Une vie
Normandie, 1819. A peine sortie du couvent où elle a fait ses études, Jeanne Le Perthuis des Vauds, jeune femme trop protégée et encore pleine des rêves de l’enfance, se marie avec Julien de Lamare. Très vite, il se révèle pingre, brutal et volage. Les illusions de Jeanne commencent alors peu à peu à s’envoler. D’après l’œuvre de Guy de Maupassant.
TOURBILLON DE LA VIE
Dès les premiers plans d'Une vie, il y a quelque chose de proprement saisissant. Est-ce le format non-conventionnel de l'image, presque carrée? Ces scènes quotidiennes de la bourgeoisie du XIXe siècle, on a ici l'impression de les voir pour la toute première fois, de les voir de manière radicalement différente.
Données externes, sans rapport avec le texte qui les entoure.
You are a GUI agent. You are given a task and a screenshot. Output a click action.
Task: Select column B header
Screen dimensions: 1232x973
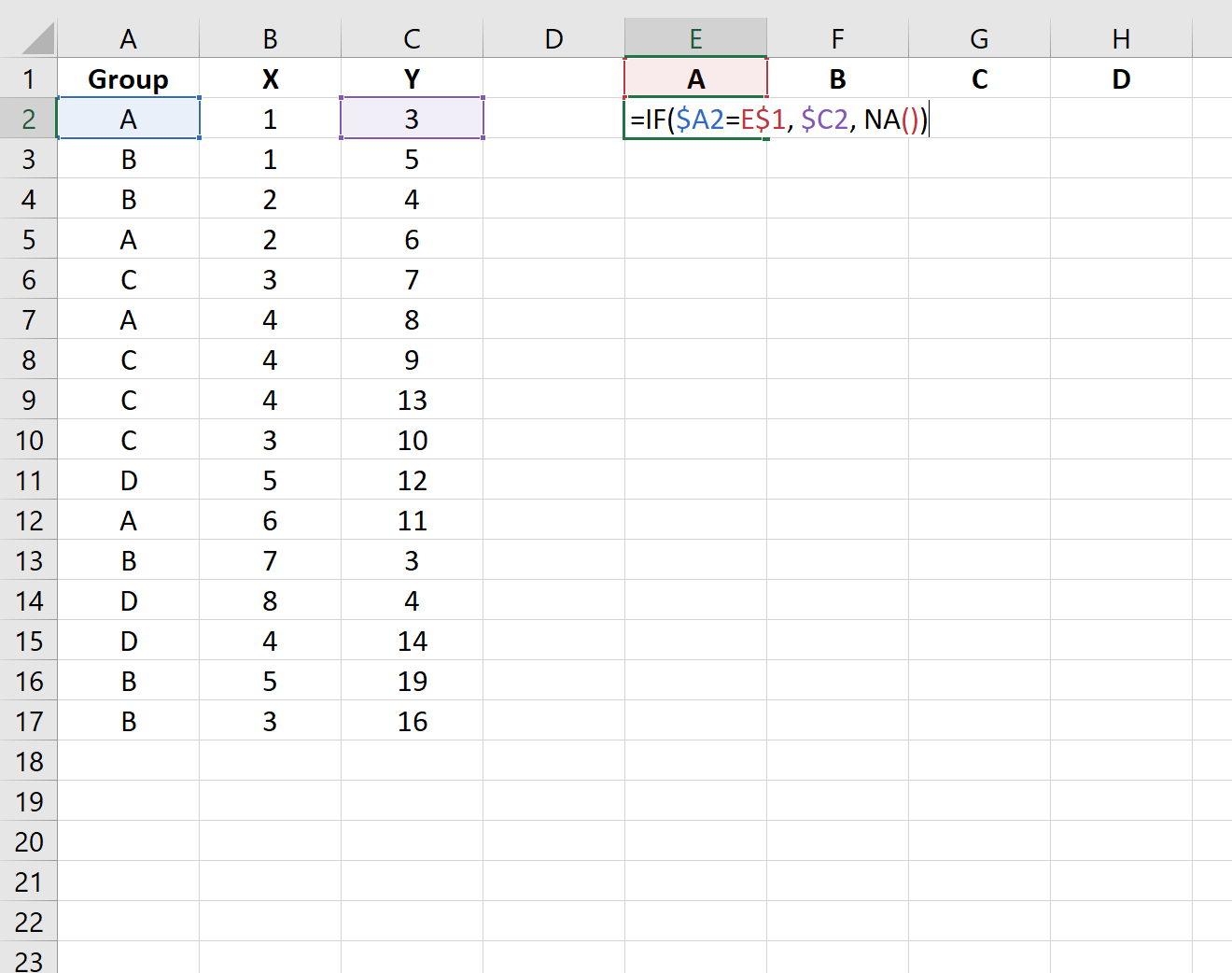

Radical, on avoue que ce n'est pas un adjectif que l'on s'attendait à utiliser pour décrire l'adaptation du classique de Maupassant par Stéphane Brizé, cinéaste qu'on pensait trop sage. Le récit des désillusions domestiques de Jeanne est certes familier, les décors impressionnistes de falaises normandes également, mais la mise en scène de Brizé se révèle d'emblée d'une grande modernité.
Des plans qui paraissent ne jamais vouloir cadrer les personnages en entier, les filmant toujours de très près ou de loin (allant jusqu’à de brefs et improbables zooms nerveux)... un montage très saccadé, qui accélère comme un cœur qui s'emballe, et qui fait défiler des années entières en quelques vertigineuses secondes... un art de l'ellipse répétée qui fait que les scènes ne commencent ni ne s'arrêtent jamais quand on s'y attend (le son d'une scène se termine souvent à cheval sur les images de la suivante, isolant les pensées intérieures des personnages sans tomber dans les pièges de la voix off). La vie de Jeanne n'est pas (qu')un calvaire, mais Brizé en fait un véritable tourbillon, deux heures qui passent en un souffle.
Une vie n'est pourtant pas un über-mélo. Filmé a vif, comme un très gros plan permanent, le film ne fait pas naitre l'émotion de la manière attendue. Pas de larmes recouvertes de violons, ici. Ceux qui attendent du cinéma classique risquent même de trouver le film étonnamment distant, froid. Pourtant Une vie bouleverse, mais il le fait en s'appuyant moins sur son récit que sa mise en images, choisissant de rester fidèle à l'esprit du roman tout se libérant audacieusement de l'obligation d'illustrer trop fidèlement chaque page. Toute proportion gardée, on est moins proche de la série télé Au siècle de Maupassant que de l'adaptation des Hauts de Hurlevent par Andrea Arnold. C'est d'ailleurs aux sœurs Brontë que l'on pense devant l'un des plans les plus fulgurants du film: en pleine nuit, deux silhouettes fantômes hurlant à la mort dans la campagne déserte.
Il faut saluer bien fort le talent de Judith Chemla, qui excelle avec subtilité à donner à son personnage tous les âges de la vie (adolescente vieillie avant l'heure puis vieille femme têtue comme une enfant) sans jamais donner l'impression de se livrer a un grand numéro d'actrice. Sa simple diction, curieusement ralentie, suffit à traduire des états d'âmes complexes. Maupassant n'avait certes pas besoin d'être dépoussiéré: Une vie traduit non seulement la modernité de son écriture, mais se révèle un film plus moderne que bien d'autres contemporains. Ça c'est du cinéma.